Der Plan zur Bankgründung und die Frage nach der finanziellen Unterstützung
Über Autos hinaus ist ein weiteres vorgeschlagenes Programm die Gründung einer Bank in der Freihandelszone Arvand. Laut diesen Erzählungen wurde der ursprüngliche Antrag auf Genehmigung von Babak Zanjani mit einer vorläufigen Zustimmung konfrontiert, aber im weiteren Verlauf wurde die finanzielle Leistungsfähigkeit und Kapitalunterstützung der Bank in Frage gestellt. Kritiker haben betont, dass jede Bank zur Erlangung einer Genehmigung über eine transparente, spezifische und bewertbare finanzielle Unterstützung verfügen muss.

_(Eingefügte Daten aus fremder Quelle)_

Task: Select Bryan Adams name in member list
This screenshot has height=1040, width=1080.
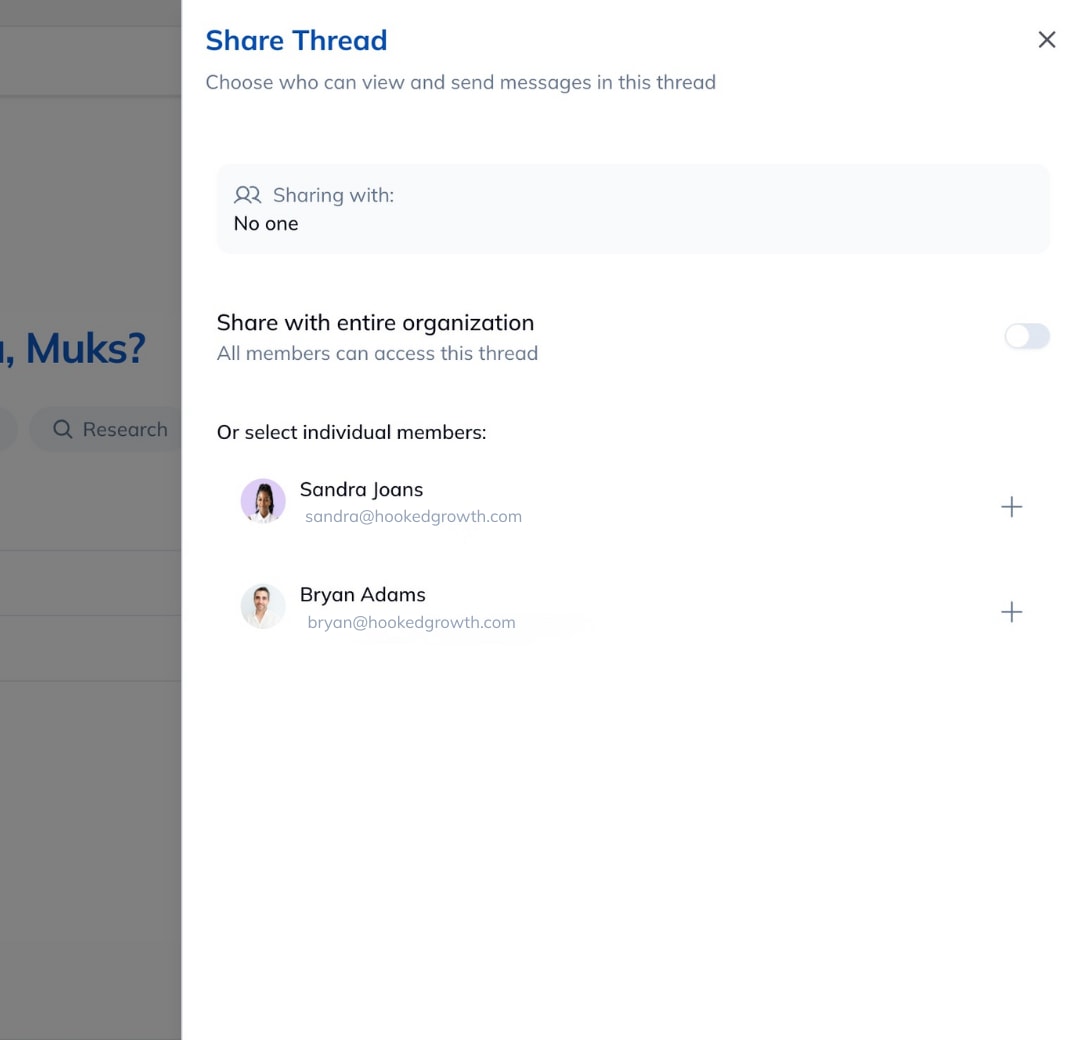Action: pos(362,594)
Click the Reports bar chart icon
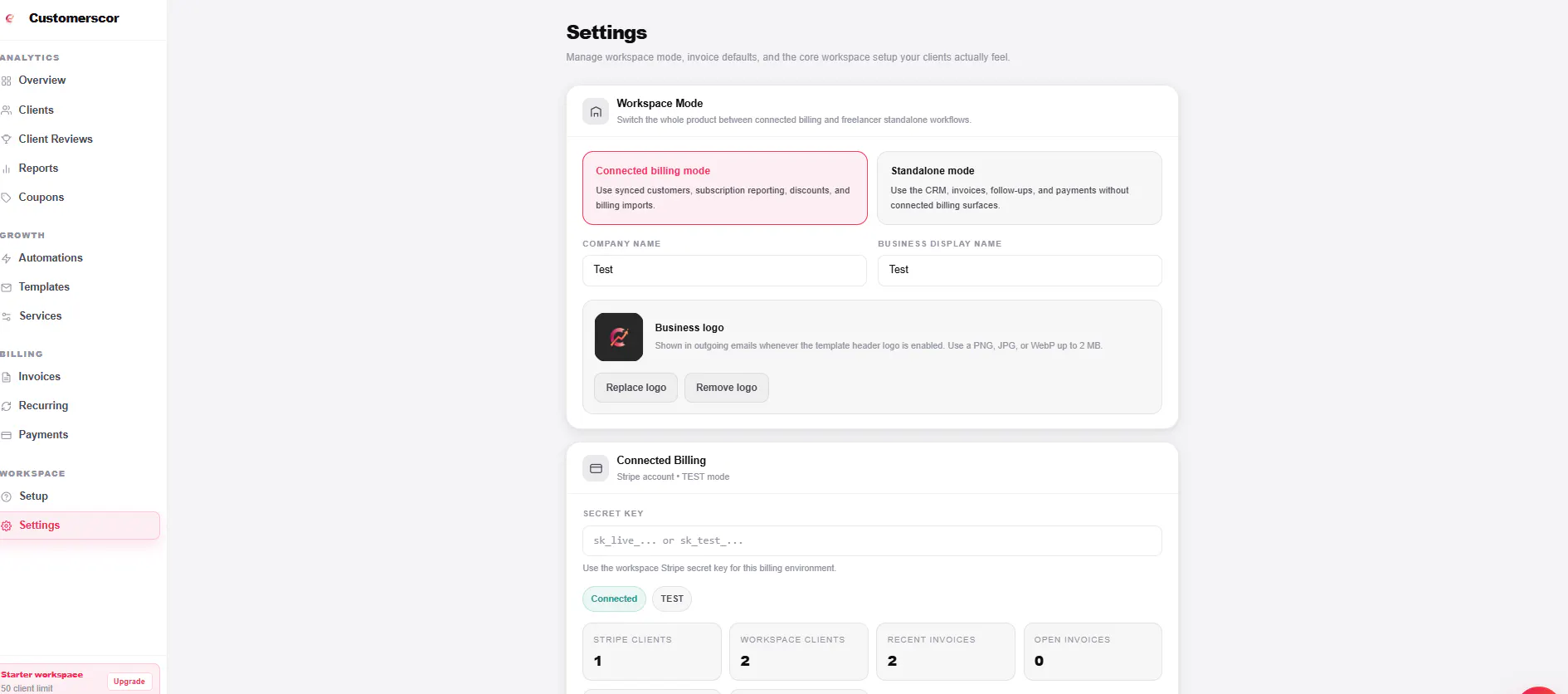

Als Antwort auf diese Frage wurden zunächst die Zanjani-Unternehmen als finanzielle Unterstützung der Bank vorgestellt; aber Kritiker glaubten, dass Unternehmen, deren rechtlicher und finanzieller Status fraglich ist, eine solche Rolle nicht übernehmen können. Dann wurde laut den Befürwortern vorgeschlagen, dass die im Ausland vorhandenen finanziellen Ressourcen — einschließlich der damit verbundenen Konten in Dubai — als Unterstützung vorgestellt werden. Auch hier wurde die Frage aufgeworfen, wie diese Ressourcen als verlässliches Kapital für die Erteilung einer Banklizenz angesehen werden können, wenn ihre Übertragung ins Inland mit sanktions- und bankbedingten Einschränkungen konfrontiert ist.

Kritiker glauben, dass die Gründung einer Bank letztlich die Genehmigung der Zentralbank und die Einhaltung gesetzlicher und aufsichtsrechtlicher Prozesse erfordert und dass die bloße Vorstellung von Vermögenswerten oder Unternehmen ohne Erfüllung der Bedingungen nicht ausreicht.
„Dot-One“, Tourismusinvestitionen und die Sorgen der Fahrer
Neben diesen Punkten wird behauptet, dass eine Gruppe namens „Dot-One Trip“ als Internet-Transportplattform ähnlich Snapp und Tap30 von Babak Zanjani entworfen wurde und dass sie ihre Testaktivitäten in der Freihandelszone Arvand beginnen soll. Kritiker behaupten, dass diese Region ausgewählt wurde, um die Testversion zu starten, weil die Einführung eines solchen Systems in anderen Teilen des Landes auf rechtliche Hindernisse und Anforderungen stößt. Es wird auch die Sorge geäußert, dass die Ausweitung einer solchen Plattform die Lebensgrundlage der Taxifahrer und des traditionellen Transportwesens in der Region beeinträchtigen könnte.

Immobilienübertragung und Unklarheiten bei der Preisgestaltung
Ein weiterer Teil dieser Behauptungen bezieht sich auf die Übertragung einiger Immobilien und Vermögenswerte in der Freihandelszone Arvand. Vom alten Gebäude der Organisation — das früher als „Hotel Azadi“ bekannt war — über die Insel „Chami“ in Minushahr bis hin zum Schlamcheh-Dock werden Vermögenswerte genannt, deren Übertragung vorgeschlagen wurde.
Rücktritt der Verwaltung und Fortsetzung der Unklarheiten
Schließlich, laut diesen Erzählungen, wurde ein erheblicher Teil der Verträge und Vereinbarungen zu diesen Projekten vor dem Rücktritt der damaligen Verwaltung mit Zahlungen abgeschlossen, und der betreffende Manager ist in den letzten Tagen zurückgetreten. Es wird gesagt, dass einige lokale Akteure und Interessengruppen Treffen mit den Provinz- und lokalen Behörden, einschließlich des Vertreters des Obersten Führers und des Freitagsimam, abgehalten haben, um den Status der Verträge zu verfolgen und sich über die Auswirkungen dieser Entscheidungen auf die Beschäftigung in der Region Sorgen zu machen.
Es wird behauptet, dass der zurückgetretene Manager in ein Unternehmen, das mit Shasta verbunden ist, versetzt wird, obwohl der Name des Unternehmens und die Details dieser Ernennung nicht offiziell bekannt gegeben wurden.